Proofs about hardware seem different from proofs about software, since there are uncertainties about how well the theorem prover can observe the hardware. This seems like a relatively minor issue, but I’m uncomfortable with the way the paper claims mathematical certainty about the proofs.

The authors list sensor reliability as an open problem. They aim only for increasing that reliability, not full guarantees. So I’m getting mildly conflicting messages about how much certainty the paper is aiming for.

Section 8 (“The Only Path To Controllable AGI”) goes a bit too far:

this implies that if some safety property doesn’t have a proof, then there must be a way to violate it. Sufficiently powerful AGIs may well find that way. And if that AGI is malicious or controlled by a malicious human, then it will exploit that flaw.

That seems reasonable if the safety properties that we ask for are exactly the properties that we need, and if we use unlimited amounts of compute to search for proofs.

I consider it much more likely that we’ll ask for security properties that don’t exactly match our needs. We’ll either be overly cautious, and ask for safety properties that constrain the AI more than we absolutely need. In which case, an absence of proof doesn’t tell us whether a system is dangerous. Or we’ll fail at safety by not asking for as much safety as we need.

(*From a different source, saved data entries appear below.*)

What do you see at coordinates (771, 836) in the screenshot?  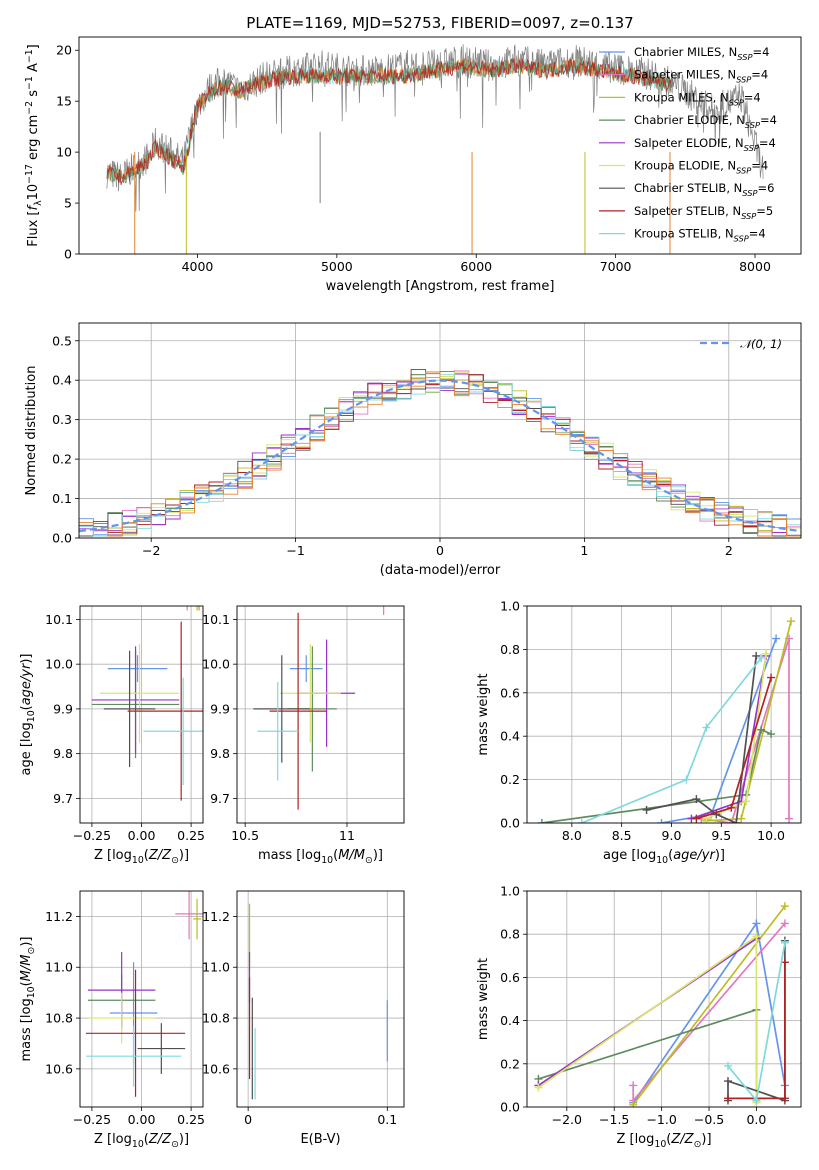 I see `x-tick-label: 10.0` at bounding box center [771, 836]. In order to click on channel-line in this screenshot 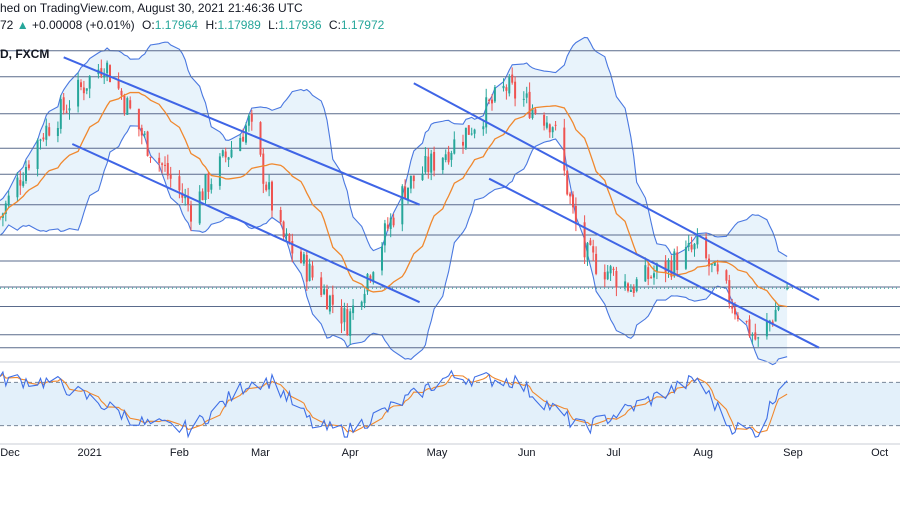, I will do `click(246, 224)`.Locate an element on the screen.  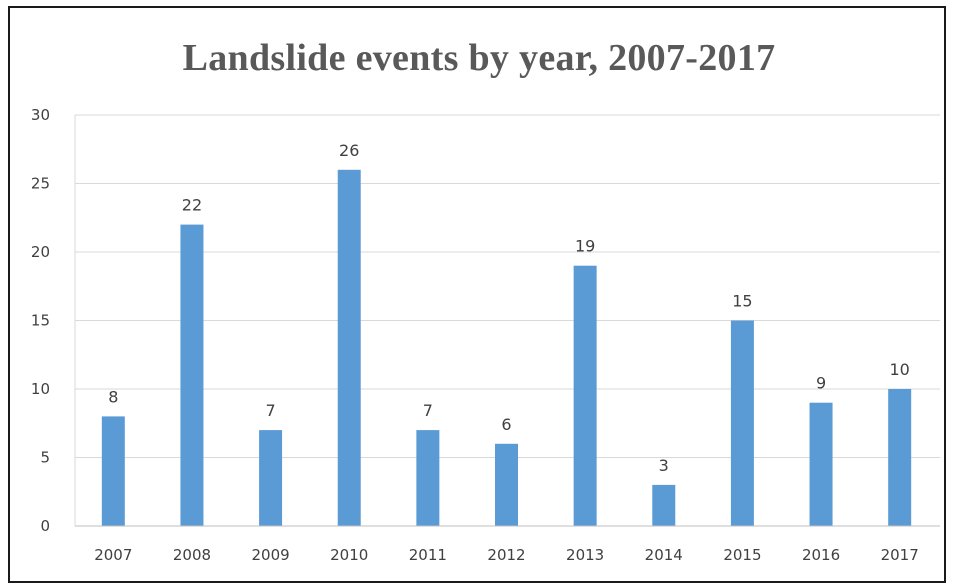
bar-2014 is located at coordinates (664, 505).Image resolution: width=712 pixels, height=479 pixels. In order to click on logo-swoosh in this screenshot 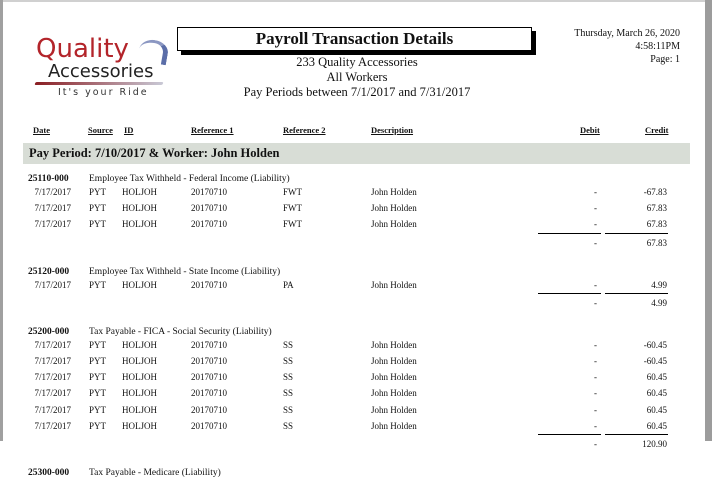, I will do `click(99, 84)`.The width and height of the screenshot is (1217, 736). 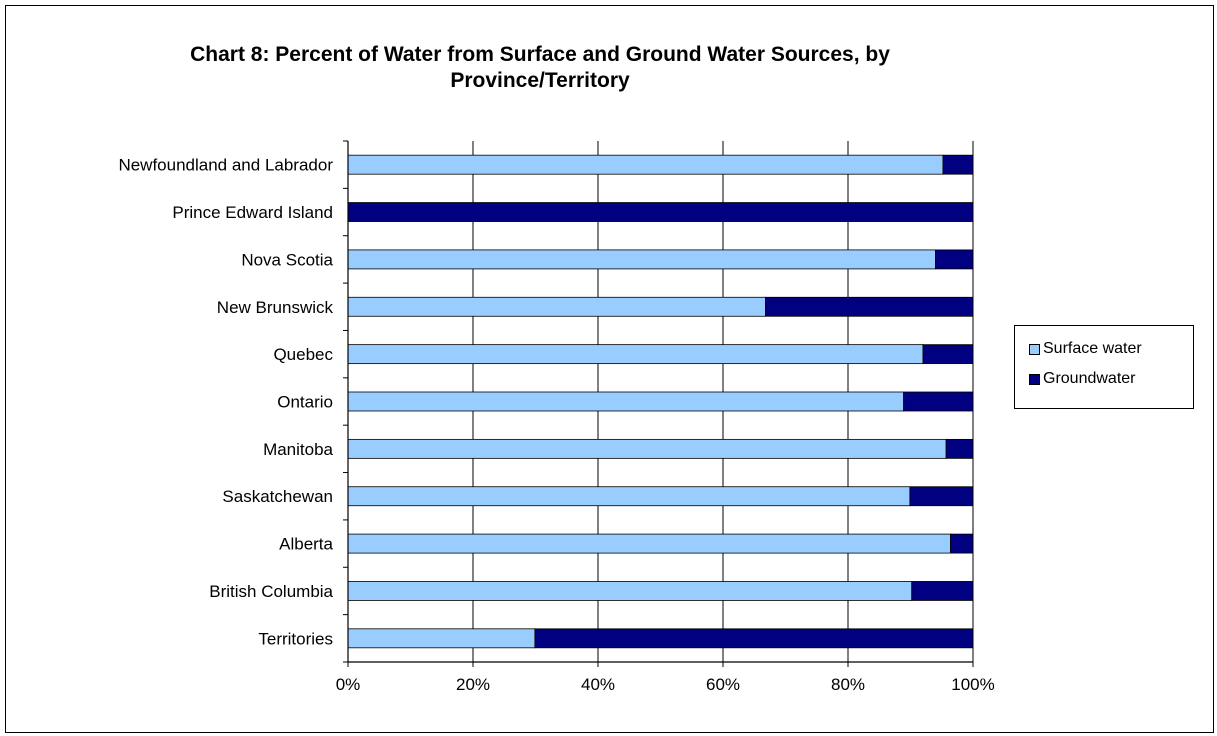 I want to click on category-label: Ontario, so click(x=305, y=402).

Note that they seem to expect fairly exhaustive searches for proofs, such that failure to find a proof ought to imply a genuine absence of safety. I’m unsure whether this is a reasonable expectation.

Conclusion

I see something like a 50% chance that this strategy would significantly reduce AI risk if the world coordinated to require it. However, it’s still rather hard to see how we can get such coordination.

I’m now feeling a wee bit more optimistic about decent regulation of AI development.

I’ve returned to thinking that it’s overkill to have a full-fledged ban on development of powerful AI.

Requiring insurance and strict liability no longer appear to create large risks of amounting to a total ban on development, so it’s looking more plausible that such regulations can be enforced.

If insurance companies need to see proofs of safety for advanced GPUs, that will in practice create a temporary pause in AI progress. I’m guessing that pause would be on the order of 1 to 10 years. But will it end due to successful proofs, or due to inability to enforce regulations? I don’t know.